MongoDb - MongoDB Aggregation

1. What is MongoDB Aggregation?

MongoDB aggregation is a powerful framework used to process data and return computed results. It works like SQL’s GROUP BY, JOIN, and aggregate functions combined, but more flexible.

You use the aggregate() method with stages that process documents step by step.


2. Aggregation Pipeline Structure

The aggregation pipeline is an array of stages. Each stage transforms the documents and passes them to the next stage.

db.collection.aggregate([
  { stage1 },
  { stage2 },
  ...
])

Some commonly used stages:

  • $match → Filters documents (like WHERE in SQL)

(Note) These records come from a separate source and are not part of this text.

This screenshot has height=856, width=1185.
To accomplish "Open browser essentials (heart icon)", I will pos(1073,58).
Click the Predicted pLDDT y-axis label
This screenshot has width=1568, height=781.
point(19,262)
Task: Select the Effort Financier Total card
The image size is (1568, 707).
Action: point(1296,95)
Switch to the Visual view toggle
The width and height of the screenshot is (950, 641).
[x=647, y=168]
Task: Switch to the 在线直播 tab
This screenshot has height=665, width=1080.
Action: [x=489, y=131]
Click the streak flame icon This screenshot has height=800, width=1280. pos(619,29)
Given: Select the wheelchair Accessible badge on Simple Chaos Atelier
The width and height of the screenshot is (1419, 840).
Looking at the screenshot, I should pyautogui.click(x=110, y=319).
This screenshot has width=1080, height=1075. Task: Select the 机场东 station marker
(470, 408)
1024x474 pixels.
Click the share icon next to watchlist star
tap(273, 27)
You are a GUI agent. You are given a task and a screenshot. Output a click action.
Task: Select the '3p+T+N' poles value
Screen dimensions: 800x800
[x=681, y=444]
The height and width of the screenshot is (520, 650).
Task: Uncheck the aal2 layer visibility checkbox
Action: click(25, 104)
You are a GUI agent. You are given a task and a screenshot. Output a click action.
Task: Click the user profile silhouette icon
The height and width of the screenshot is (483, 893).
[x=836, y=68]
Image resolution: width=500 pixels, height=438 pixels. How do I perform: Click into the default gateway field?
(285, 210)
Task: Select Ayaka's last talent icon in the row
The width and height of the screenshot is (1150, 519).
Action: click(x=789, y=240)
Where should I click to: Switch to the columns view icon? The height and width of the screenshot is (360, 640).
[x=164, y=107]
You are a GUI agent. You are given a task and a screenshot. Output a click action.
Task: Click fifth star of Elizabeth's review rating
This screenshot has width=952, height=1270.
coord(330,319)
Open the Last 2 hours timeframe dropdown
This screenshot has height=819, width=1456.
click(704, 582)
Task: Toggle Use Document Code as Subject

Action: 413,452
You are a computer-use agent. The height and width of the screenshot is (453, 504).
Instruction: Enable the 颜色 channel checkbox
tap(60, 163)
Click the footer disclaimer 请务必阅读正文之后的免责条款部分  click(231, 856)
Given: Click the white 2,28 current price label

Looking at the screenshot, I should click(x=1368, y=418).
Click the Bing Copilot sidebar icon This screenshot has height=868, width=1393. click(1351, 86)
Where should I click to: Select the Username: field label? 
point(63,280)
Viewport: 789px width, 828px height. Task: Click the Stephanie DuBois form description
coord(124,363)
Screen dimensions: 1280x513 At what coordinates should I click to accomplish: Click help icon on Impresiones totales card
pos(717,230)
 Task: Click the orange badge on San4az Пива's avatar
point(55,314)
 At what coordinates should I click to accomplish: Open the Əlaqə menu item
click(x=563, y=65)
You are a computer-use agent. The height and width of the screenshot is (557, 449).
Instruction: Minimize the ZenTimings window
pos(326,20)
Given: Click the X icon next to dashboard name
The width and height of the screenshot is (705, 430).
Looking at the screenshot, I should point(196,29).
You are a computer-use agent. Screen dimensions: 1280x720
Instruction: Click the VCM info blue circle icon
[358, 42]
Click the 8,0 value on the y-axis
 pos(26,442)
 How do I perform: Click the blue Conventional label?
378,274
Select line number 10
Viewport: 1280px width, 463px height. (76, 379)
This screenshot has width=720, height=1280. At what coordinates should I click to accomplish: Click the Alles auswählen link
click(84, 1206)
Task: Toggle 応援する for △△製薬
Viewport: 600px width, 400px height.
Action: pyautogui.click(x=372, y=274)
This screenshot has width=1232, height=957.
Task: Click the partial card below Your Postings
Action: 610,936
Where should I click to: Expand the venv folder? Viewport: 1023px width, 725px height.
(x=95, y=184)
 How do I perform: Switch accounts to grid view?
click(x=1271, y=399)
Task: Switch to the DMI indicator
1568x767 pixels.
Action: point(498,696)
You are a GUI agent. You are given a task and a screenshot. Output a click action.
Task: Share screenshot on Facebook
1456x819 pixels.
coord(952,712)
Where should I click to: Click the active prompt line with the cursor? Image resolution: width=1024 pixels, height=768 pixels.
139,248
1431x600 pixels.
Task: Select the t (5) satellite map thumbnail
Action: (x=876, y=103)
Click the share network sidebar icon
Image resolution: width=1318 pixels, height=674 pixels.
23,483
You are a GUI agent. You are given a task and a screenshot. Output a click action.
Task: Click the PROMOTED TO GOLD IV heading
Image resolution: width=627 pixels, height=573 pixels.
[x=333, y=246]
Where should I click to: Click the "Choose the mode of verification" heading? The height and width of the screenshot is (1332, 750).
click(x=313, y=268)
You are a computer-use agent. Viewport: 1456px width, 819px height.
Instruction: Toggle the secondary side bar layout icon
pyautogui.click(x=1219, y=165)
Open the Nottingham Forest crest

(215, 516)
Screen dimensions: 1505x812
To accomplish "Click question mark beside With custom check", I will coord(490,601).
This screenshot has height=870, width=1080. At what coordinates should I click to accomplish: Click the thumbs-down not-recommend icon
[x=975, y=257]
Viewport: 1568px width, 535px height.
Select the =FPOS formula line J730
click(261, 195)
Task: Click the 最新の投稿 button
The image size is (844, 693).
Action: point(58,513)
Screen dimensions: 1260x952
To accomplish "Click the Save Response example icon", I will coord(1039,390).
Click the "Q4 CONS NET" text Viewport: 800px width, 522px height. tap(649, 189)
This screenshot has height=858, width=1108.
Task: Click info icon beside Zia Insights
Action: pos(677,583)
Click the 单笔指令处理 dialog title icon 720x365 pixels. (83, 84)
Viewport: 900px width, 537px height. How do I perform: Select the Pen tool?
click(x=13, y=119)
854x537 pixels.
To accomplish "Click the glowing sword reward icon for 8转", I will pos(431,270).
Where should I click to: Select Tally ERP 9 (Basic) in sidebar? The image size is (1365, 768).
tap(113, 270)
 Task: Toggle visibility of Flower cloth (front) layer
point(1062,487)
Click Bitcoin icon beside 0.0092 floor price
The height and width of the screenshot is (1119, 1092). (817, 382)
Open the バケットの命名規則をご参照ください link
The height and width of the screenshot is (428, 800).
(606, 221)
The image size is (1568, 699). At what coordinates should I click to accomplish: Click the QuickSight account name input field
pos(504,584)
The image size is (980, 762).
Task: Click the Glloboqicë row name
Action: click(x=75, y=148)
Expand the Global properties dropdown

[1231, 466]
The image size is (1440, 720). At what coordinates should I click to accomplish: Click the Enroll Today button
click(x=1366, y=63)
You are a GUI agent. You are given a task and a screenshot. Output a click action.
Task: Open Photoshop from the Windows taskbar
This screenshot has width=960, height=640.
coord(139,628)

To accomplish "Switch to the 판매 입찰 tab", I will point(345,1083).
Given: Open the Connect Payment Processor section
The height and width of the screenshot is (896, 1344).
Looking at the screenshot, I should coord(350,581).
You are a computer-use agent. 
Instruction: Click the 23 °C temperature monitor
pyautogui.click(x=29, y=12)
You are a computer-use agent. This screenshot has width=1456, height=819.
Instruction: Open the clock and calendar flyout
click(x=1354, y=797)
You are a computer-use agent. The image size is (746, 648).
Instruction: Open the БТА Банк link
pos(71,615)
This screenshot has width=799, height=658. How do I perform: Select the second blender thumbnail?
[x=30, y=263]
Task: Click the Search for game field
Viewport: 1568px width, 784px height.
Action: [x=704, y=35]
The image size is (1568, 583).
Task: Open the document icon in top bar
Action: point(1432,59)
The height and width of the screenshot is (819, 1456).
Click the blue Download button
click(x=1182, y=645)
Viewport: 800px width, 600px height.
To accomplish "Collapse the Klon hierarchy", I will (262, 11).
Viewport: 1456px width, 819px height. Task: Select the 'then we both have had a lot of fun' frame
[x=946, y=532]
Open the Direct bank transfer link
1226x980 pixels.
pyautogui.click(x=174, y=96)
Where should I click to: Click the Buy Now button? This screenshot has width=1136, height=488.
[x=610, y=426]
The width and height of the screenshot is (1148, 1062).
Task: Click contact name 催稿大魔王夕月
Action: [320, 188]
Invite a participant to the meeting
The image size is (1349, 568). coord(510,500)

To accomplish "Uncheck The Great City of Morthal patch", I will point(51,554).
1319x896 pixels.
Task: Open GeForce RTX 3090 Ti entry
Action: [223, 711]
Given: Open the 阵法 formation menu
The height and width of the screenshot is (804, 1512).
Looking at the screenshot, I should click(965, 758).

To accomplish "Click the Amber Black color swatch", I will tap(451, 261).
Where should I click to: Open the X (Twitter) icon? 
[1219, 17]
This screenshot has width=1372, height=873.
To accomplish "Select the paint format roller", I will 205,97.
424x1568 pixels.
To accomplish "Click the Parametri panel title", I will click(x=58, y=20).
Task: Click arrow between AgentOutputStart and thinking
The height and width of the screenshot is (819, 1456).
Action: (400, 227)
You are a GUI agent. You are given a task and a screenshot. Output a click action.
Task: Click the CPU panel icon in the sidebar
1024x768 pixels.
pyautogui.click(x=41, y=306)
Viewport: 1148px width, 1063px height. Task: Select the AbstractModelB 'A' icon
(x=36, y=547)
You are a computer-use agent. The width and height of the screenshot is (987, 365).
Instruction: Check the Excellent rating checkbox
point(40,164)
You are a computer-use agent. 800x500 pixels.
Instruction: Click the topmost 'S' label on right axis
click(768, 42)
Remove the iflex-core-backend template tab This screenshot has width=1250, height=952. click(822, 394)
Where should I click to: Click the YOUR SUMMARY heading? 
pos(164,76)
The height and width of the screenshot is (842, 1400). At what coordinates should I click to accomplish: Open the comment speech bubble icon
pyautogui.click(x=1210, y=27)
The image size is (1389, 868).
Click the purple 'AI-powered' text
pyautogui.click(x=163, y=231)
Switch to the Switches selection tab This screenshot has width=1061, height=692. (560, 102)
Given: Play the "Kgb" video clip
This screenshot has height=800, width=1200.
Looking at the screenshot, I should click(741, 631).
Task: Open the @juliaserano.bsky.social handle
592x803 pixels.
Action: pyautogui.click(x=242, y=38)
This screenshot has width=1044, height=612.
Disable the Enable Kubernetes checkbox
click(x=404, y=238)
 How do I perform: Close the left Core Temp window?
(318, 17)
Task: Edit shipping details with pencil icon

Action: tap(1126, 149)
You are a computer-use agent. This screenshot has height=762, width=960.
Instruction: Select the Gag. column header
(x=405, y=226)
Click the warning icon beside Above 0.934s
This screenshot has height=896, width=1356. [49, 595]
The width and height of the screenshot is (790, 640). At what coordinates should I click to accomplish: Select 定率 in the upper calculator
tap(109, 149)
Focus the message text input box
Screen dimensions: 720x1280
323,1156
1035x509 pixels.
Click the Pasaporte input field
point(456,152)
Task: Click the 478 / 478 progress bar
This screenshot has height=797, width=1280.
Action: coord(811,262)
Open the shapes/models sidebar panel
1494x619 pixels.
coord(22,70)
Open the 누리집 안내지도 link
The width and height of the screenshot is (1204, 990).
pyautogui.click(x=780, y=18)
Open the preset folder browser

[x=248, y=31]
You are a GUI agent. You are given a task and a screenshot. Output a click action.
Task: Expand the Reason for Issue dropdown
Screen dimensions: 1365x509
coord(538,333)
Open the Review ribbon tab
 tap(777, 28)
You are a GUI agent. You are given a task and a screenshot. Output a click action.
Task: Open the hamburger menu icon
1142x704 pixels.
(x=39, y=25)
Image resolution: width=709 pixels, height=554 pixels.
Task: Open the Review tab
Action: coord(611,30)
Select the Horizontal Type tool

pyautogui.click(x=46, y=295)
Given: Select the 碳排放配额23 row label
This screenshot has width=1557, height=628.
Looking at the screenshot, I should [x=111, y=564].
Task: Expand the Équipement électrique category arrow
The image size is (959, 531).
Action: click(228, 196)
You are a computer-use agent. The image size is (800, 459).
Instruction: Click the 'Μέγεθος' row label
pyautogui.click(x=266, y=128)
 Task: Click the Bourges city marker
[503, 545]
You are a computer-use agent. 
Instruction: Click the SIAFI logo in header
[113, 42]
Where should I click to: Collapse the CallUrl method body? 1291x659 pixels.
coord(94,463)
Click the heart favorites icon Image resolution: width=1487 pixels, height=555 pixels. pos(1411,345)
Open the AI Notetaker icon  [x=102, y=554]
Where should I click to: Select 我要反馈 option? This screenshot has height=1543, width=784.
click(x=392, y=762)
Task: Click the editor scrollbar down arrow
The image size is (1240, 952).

  • $group → Groups documents and calculates aggregates

  • $project → Includes, excludes, or reshapes fields

  • $sort → Sorts documents

  • $limit / $skip → Pagination

  • $lookup → Joins with another collection

  • $unwind → Breaks arrays into separate documents


3. Basic Example

Problem: Find the total number of orders per customer.

db.orders.aggregate([
  {
    $group: {
      _id: "$customerId",       // Group by customerId
      totalOrders: { $sum: 1 }  // Count orders
    }
  }
])

Output Example:

[
  { "_id": 101, "totalOrders": 5 },
  { "_id": 102, "totalOrders": 3 }
]

4. Using $match + $group

Problem: Find the total sales per customer for orders above $100.

db.orders.aggregate([
  { 
    $match: { amount: { $gt: 100 } }   // Filter orders > $100
  },
  {
    $group: {
      _id: "$customerId",
      totalSales: { $sum: "$amount" }
    }
  }
])

5. $project Stage

Problem: Show only name and total fields, excluding _id.

db.orders.aggregate([
  {
    $project: {
      _id: 0,
      name: 1,
      total: 1
    }
  }
])

6. $sort, $skip, $limit

Problem: Get top 5 customers by sales.

db.orders.aggregate([
  {
    $group: {
      _id: "$customerId",
      totalSales: { $sum: "$amount" }
    }
  },
  { $sort: { totalSales: -1 } },  // Descending order
  { $limit: 5 }                   // Top 5
])

7. $lookup (Joins in MongoDB)

Problem: Join orders with customers to get customer details.

db.orders.aggregate([
  {
    $lookup: {
      from: "customers",       // Other collection
      localField: "customerId",
      foreignField: "customerId",
      as: "customerDetails"
    }
  }
])

Output Example:

[
  {
    "_id": 1,
    "customerId": 101,
    "amount": 250,
    "customerDetails": [
      { "customerId": 101, "name": "John Doe", "email": "[email protected]" }
    ]
  }
]

8. $unwind for Arrays

If customerDetails is an array, we can flatten it:

db.orders.aggregate([
  { $unwind: "$customerDetails" }
])

9. Real-Life Complex Example

Problem: Get the top 3 customers by total order amount, including their names from the customers collection.

db.orders.aggregate([
  {
    $group: {
      _id: "$customerId",
      totalSpent: { $sum: "$amount" }
    }
  },
  { $sort: { totalSpent: -1 } },
  { $limit: 3 },
  {
    $lookup: {
      from: "customers",
      localField: "_id",
      foreignField: "customerId",
      as: "customerInfo"
    }
  },
  { $unwind: "$customerInfo" },
  {
    $project: {
      _id: 0,
      customerId: "$_id",
      name: "$customerInfo.name",
      email: "$customerInfo.email",
      totalSpent: 1
    }
  }
])

10. Key Tips

  • Always start with $match if possible → improves performance.

  • Use $project at the end to return only necessary fields.

  • Indexes are used in $match, $sort, and $lookup if fields are indexed.